* Data lines
· · · · · · ·

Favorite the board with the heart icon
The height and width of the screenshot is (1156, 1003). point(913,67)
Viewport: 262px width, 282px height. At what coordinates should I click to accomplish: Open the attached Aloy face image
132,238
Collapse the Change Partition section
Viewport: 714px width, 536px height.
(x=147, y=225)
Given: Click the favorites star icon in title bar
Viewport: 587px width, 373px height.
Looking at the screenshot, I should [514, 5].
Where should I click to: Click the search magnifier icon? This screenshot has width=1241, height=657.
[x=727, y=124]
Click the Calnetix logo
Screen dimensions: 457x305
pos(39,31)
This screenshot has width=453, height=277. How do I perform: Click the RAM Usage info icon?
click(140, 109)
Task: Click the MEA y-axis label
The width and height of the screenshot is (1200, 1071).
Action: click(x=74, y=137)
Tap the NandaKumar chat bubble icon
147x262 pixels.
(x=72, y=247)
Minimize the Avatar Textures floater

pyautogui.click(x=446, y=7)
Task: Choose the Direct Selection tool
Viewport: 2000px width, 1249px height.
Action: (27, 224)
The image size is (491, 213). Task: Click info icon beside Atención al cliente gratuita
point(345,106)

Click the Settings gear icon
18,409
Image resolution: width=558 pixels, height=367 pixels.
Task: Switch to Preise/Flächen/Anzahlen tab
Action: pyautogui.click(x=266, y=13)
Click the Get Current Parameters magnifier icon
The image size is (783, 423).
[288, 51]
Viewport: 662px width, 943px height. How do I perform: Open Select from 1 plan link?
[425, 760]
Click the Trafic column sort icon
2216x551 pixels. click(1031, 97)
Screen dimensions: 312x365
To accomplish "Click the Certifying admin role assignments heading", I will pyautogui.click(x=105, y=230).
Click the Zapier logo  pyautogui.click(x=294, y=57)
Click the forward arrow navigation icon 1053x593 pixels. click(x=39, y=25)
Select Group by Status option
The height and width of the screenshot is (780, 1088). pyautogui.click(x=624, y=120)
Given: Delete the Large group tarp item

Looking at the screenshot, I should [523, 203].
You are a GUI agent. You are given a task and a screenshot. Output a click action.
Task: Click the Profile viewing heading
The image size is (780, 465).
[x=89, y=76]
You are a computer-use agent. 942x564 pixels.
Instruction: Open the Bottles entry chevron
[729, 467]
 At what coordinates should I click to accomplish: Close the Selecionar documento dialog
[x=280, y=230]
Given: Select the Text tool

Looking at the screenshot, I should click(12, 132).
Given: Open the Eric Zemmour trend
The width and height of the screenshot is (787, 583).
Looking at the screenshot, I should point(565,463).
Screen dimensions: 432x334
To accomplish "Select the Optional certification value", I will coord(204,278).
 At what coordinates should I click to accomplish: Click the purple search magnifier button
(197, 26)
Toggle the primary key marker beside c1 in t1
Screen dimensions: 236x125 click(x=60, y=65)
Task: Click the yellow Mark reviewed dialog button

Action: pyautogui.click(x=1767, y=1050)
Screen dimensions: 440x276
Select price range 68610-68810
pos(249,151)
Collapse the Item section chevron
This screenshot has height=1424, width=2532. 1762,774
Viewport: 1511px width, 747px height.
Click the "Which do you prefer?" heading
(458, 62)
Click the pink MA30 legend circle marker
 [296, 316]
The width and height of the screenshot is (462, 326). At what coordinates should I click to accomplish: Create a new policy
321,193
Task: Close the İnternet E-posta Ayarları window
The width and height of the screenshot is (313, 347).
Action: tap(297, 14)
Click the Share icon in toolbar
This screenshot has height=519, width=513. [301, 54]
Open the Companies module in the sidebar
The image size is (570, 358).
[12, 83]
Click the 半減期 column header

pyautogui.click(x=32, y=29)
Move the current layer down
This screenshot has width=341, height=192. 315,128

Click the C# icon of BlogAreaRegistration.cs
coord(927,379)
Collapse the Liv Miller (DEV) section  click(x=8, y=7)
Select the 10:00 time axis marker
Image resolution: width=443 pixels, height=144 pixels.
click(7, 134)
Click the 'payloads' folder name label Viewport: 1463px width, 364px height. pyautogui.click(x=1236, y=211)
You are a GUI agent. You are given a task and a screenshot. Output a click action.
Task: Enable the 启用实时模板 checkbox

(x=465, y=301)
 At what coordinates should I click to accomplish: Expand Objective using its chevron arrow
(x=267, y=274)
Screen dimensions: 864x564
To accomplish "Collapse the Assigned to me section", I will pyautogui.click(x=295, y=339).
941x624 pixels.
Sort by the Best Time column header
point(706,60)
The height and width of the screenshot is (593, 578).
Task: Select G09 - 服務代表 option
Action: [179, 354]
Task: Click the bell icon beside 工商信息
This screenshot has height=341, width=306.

· · · · · · ·

* Required task
Locate every line in the records that contains the word "perform", and copy each of those lines in full.

* Result for this task
This screenshot has width=453, height=277. How do I perform: Click the RAM Usage info icon?
Viewport: 662px width, 943px height. How do I perform: Open Select from 1 plan link?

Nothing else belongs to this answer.